Огорчился было Соколовский, но скрепив сердце подумал, подумал и написал ко всем gros bonnets, что он страшно занемог и праздник откладывает.
Для пира четырех именин я писал целую программу, которая удостоилась особенного внимания инквизитора Голицына, спрашивавшего меня в комиссии, точно ли программа была исполнена.
— A la lettre, — отвечал я ему. Он пожал плечами, как будто он всю жизнь провел в Смольном монастыре или в великой пятнице.
После ужина возникал обыкновенно капитальный вопрос, — вопрос, возбуждавший прения, а именно: «Как варить жженку?» Остальное обыкновенно елось и пилось, как вотируют по доверию в парламентах, без спору. Но тут каждый участвовал, и притом с высоты ужина.
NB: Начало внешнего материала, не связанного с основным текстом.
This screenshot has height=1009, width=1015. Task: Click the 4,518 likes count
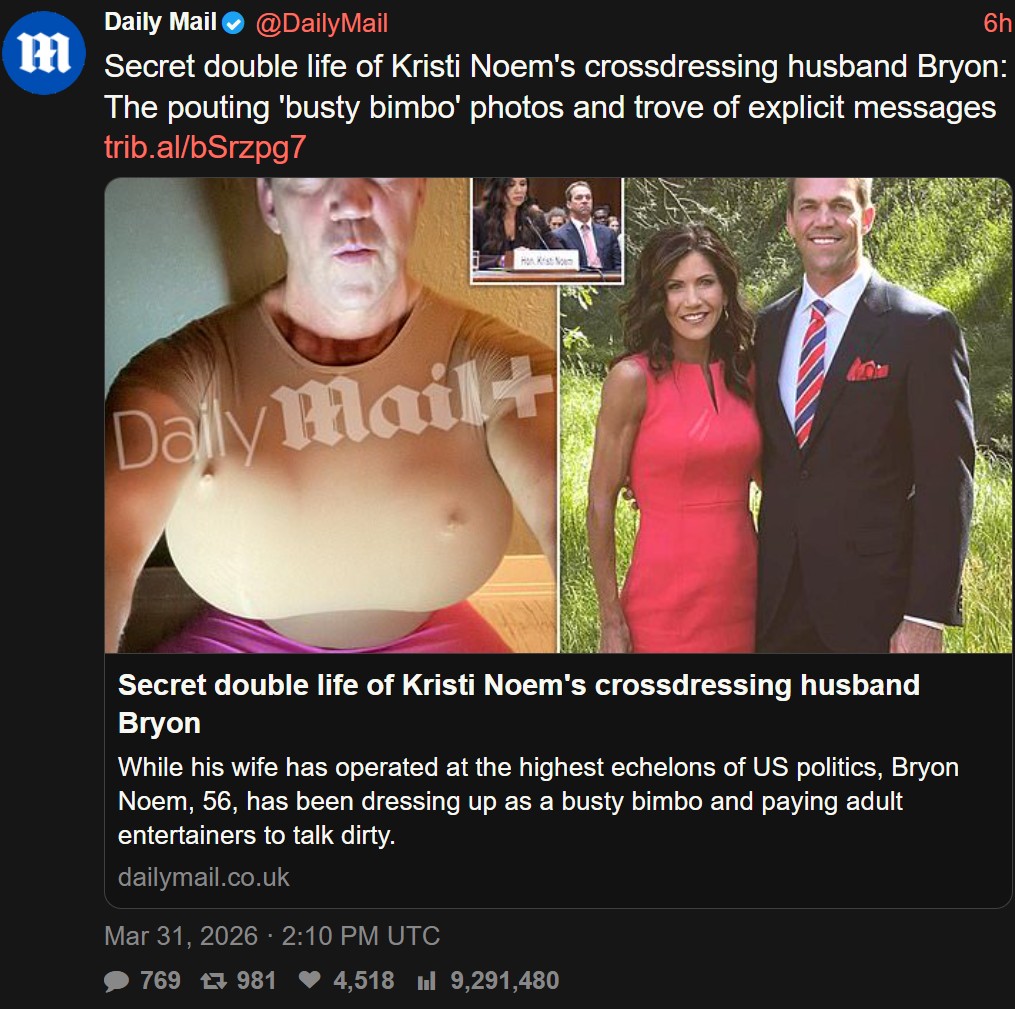point(363,981)
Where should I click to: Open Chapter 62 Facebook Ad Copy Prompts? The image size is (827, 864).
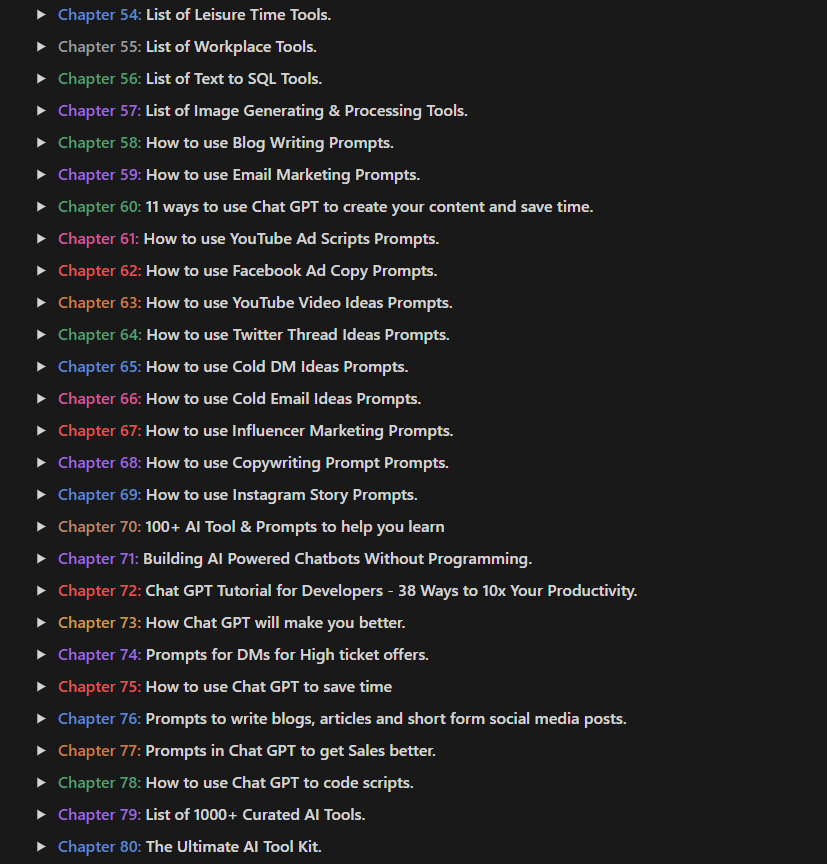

— Зажигать — не зажигать еще? как зажигать? тушить шампанским или сотерном?[115] класть фрукты и ананас, пока еще горит или после?
— Очевидно, пока горит, тогда-то весь аром перейдет в пунш.
— Помилуй, ананасы плавают, стороны их подожгутся, это просто беда.
— Все это вздор! — кричит Кетчер всех громче. — А вот что не вздор, свечи надобно потушить.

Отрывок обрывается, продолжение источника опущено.